Dashiell Hammett had undergone a major life change between 1930 and 1933, and Nick Charles marked the end of Hammett’s career as a novelist. He had written himself into a blind corner and no longer believed that the criminal ills of society could be dealt with on a one-to-one basis. In Hammett’s view, a lone detective (such as Sam Spade or John Guild) could do nothing to stem the mounting tide of societal corruption. The detective’s code of personal honour could have no effect on a dishonourable world. Hammett’s core bitterness and cynicism, reflected in a less obvious form in his earlier work, had now taken centre stage. He was no longer able to believe in heroes. Even plainspoken, down-to-earth, working heroes.

In 1951, after he was sentenced for contempt because he refused to name names before a federal judge in New York, Hammett spent five months in jail in defence of his political beliefs. But he never believed in political violence and had been shocked when Senator Joseph McCarthy asked him if he had ever engaged in an act of sabotage against the United States. Having served his country in two world wars as an enlisted soldier, he loved America, even as he despised its capitalist politics.

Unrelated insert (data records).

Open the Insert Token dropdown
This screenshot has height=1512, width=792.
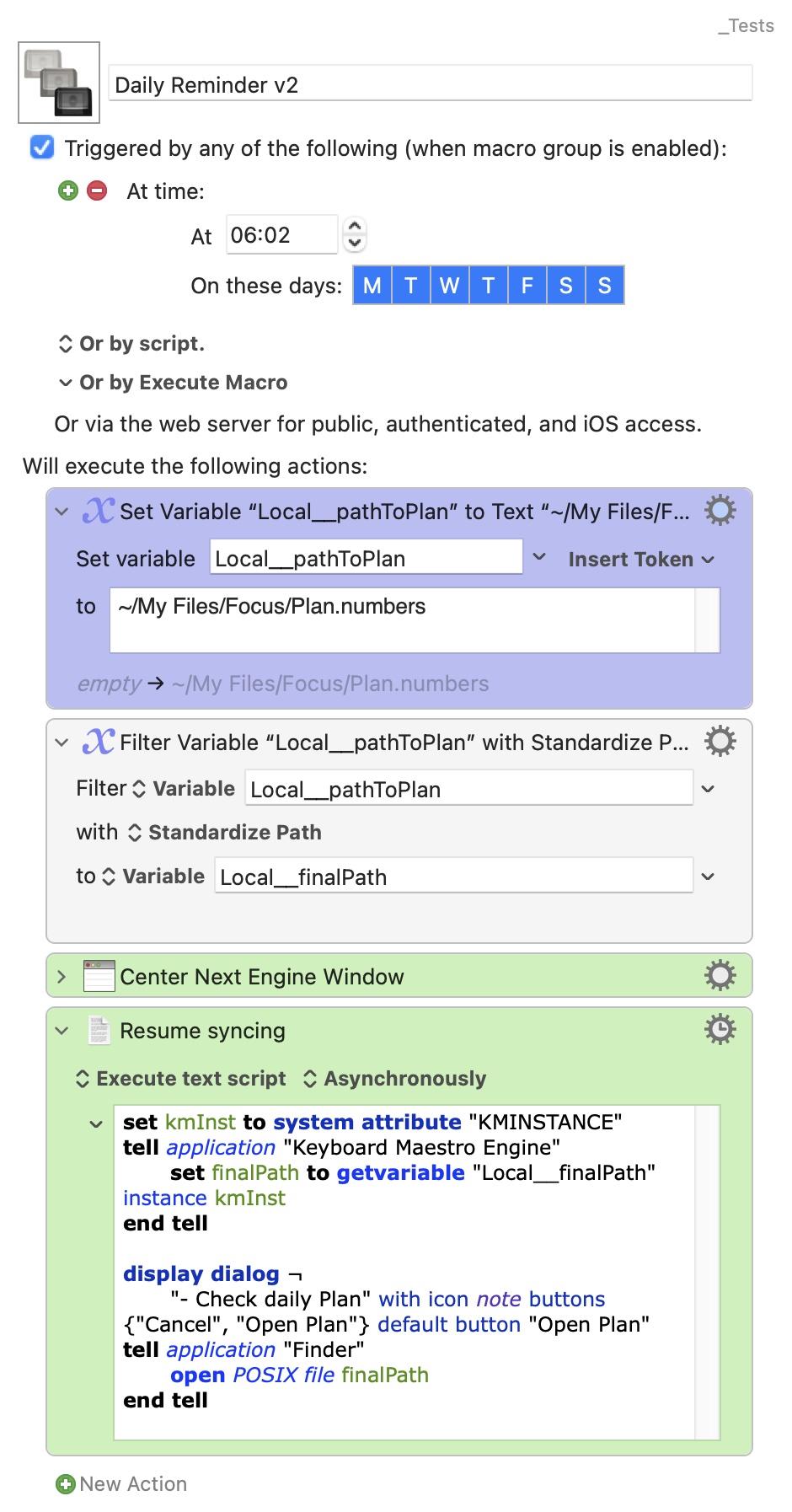click(x=640, y=560)
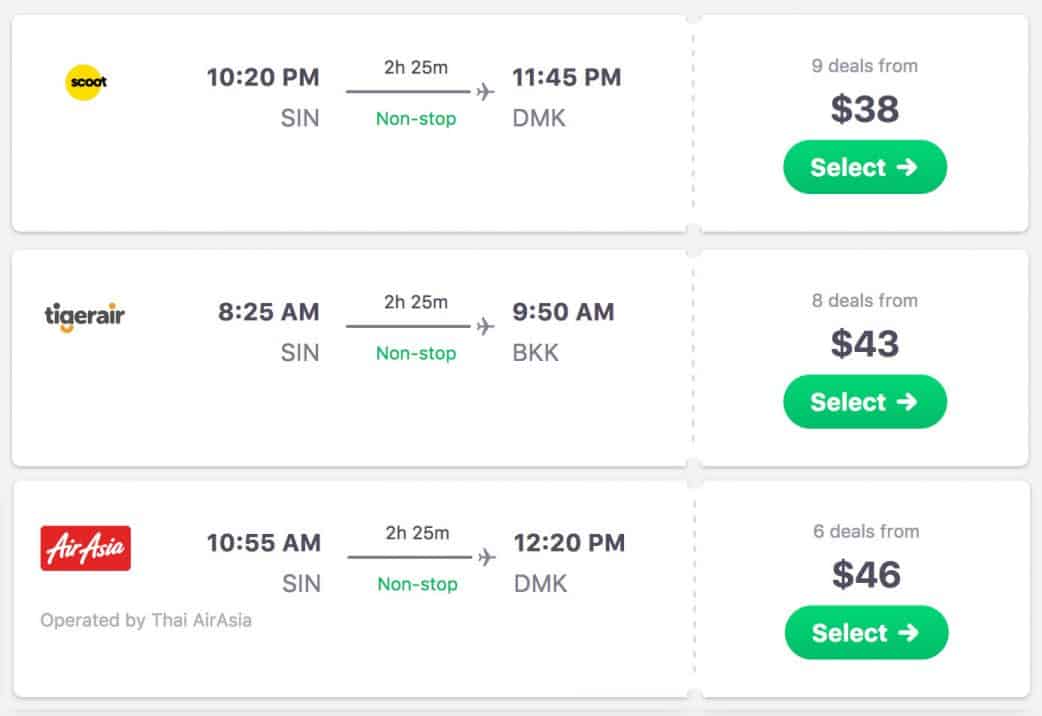Select the $43 Tigerair flight deal

[864, 402]
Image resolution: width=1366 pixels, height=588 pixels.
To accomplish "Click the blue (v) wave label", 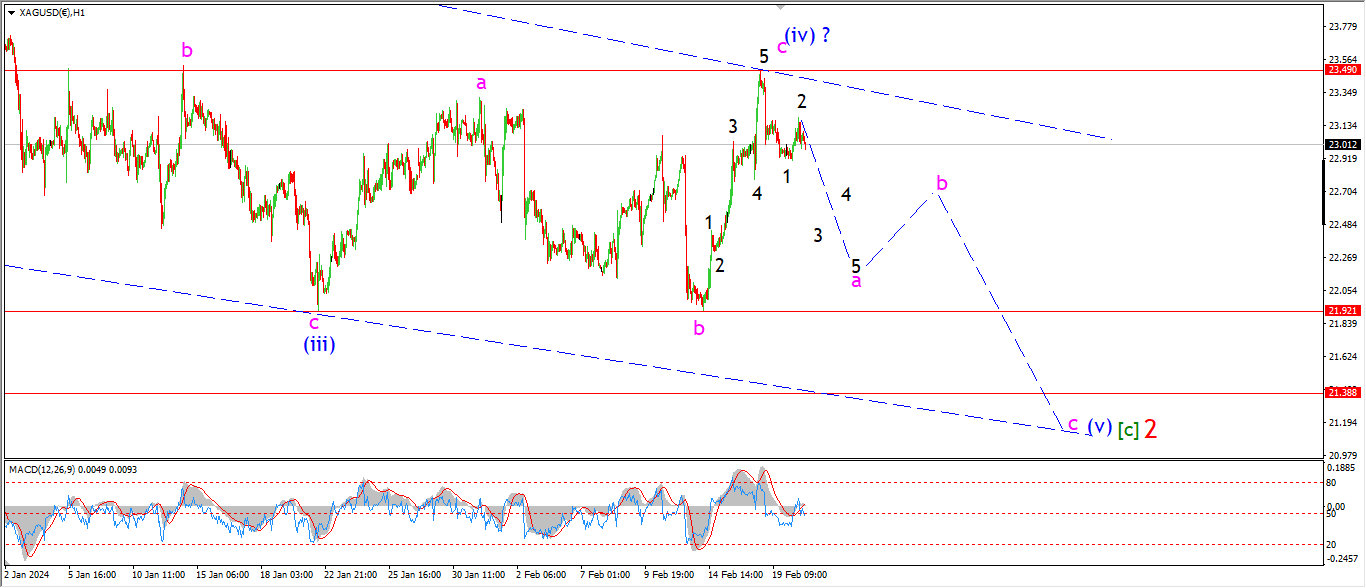I will click(x=1099, y=426).
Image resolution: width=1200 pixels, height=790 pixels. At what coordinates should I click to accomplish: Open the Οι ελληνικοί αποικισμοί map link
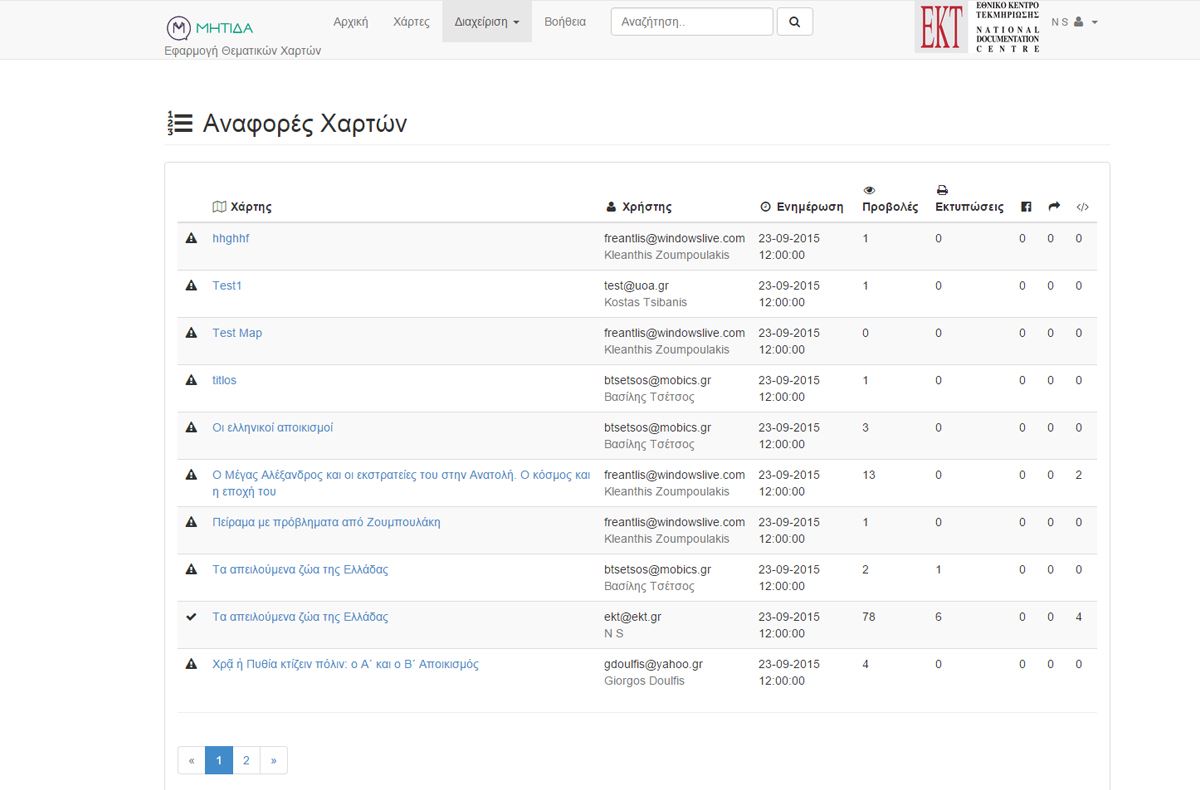[x=272, y=428]
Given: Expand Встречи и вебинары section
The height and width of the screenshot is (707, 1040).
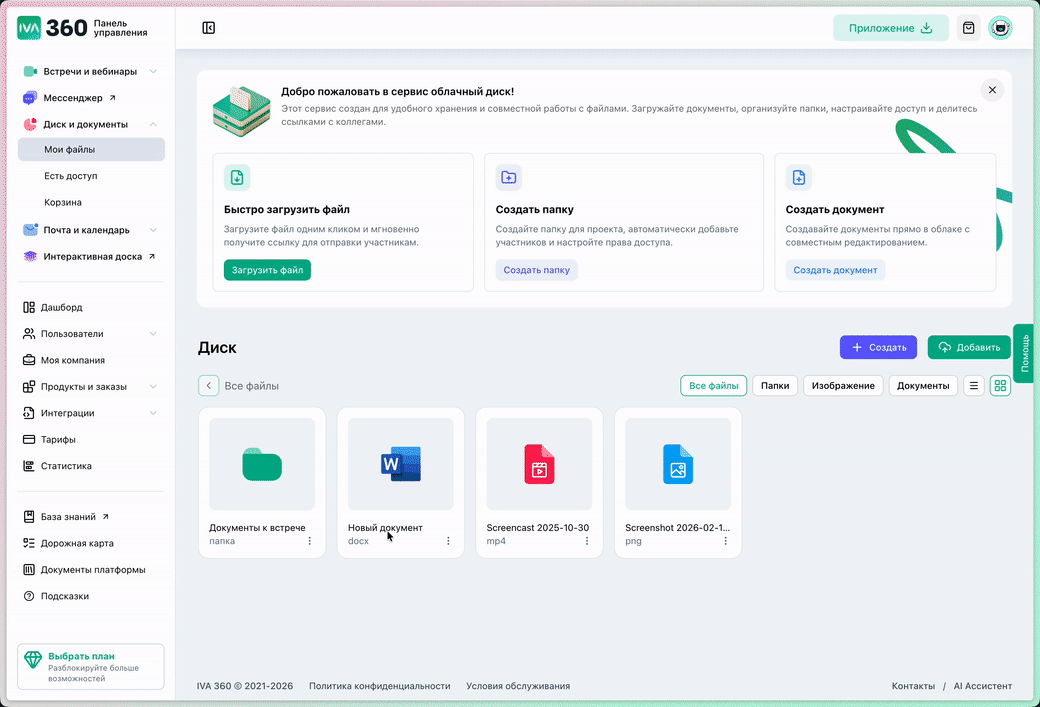Looking at the screenshot, I should pos(153,72).
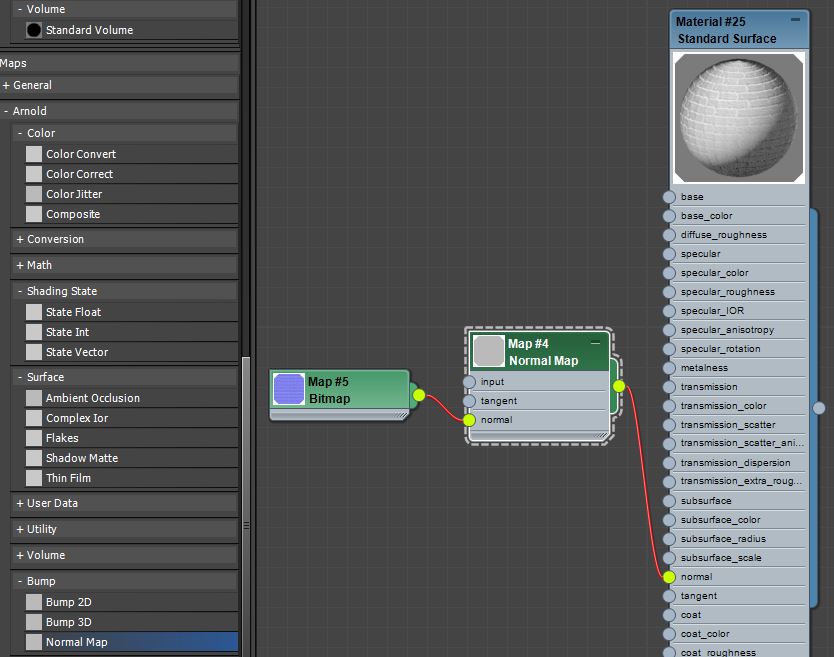Pick the Ambient Occlusion surface map
This screenshot has height=657, width=834.
93,398
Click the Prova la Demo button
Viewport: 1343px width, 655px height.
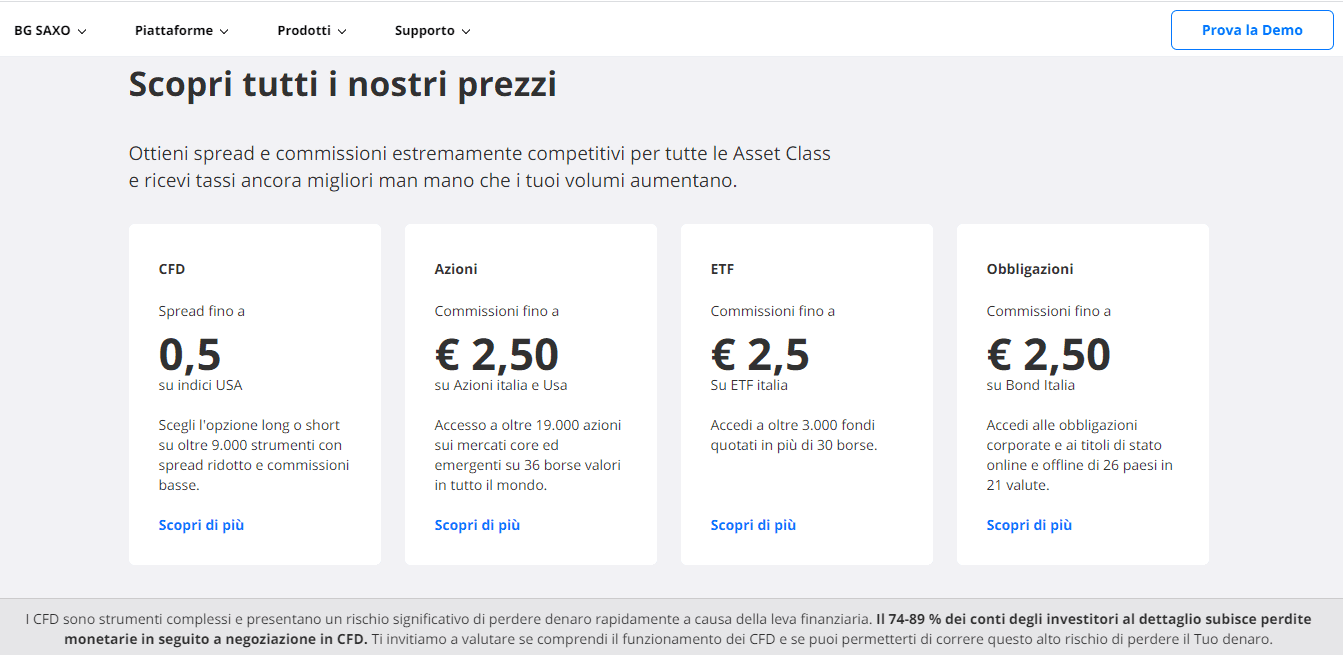pos(1252,30)
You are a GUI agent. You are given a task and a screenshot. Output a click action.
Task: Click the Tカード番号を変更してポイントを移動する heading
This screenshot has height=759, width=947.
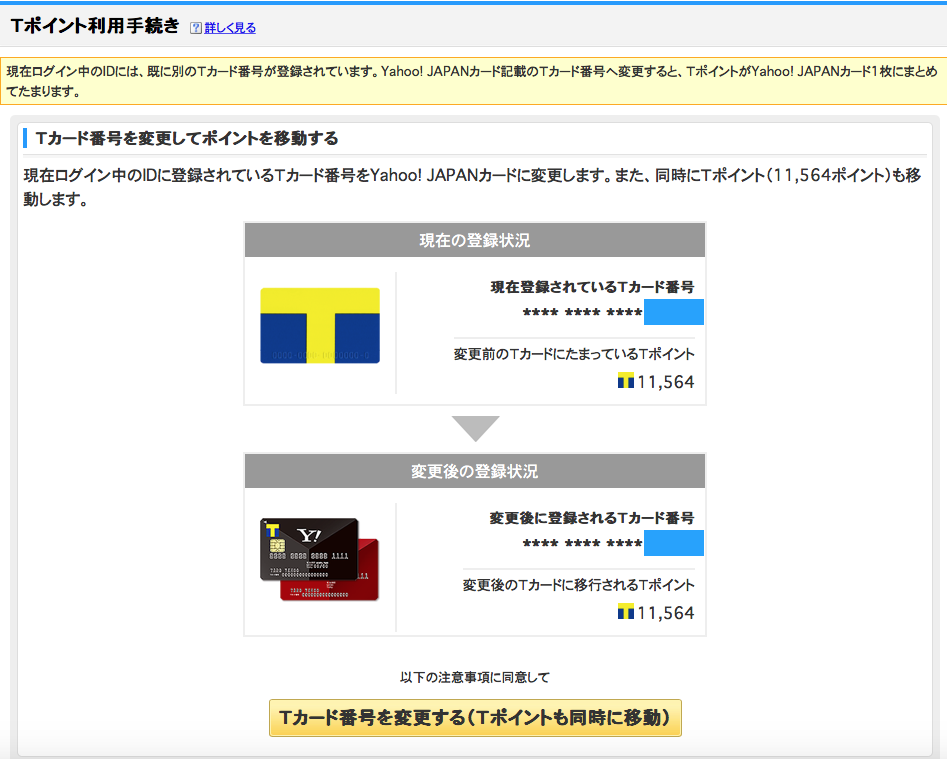187,138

Hammett’s final years, following his release from prison, were sad ones. His name was removed from a film based on one of his characters; his radio shows were cancelled; and a scheduled collection of his fiction was dropped by the publisher. He spent most of his last decade isolated in a small gatekeeper’s cottage in Katonah, New York. On two occasions shots were fired through his front windows, but Hammett bore his exile with stoic acceptance.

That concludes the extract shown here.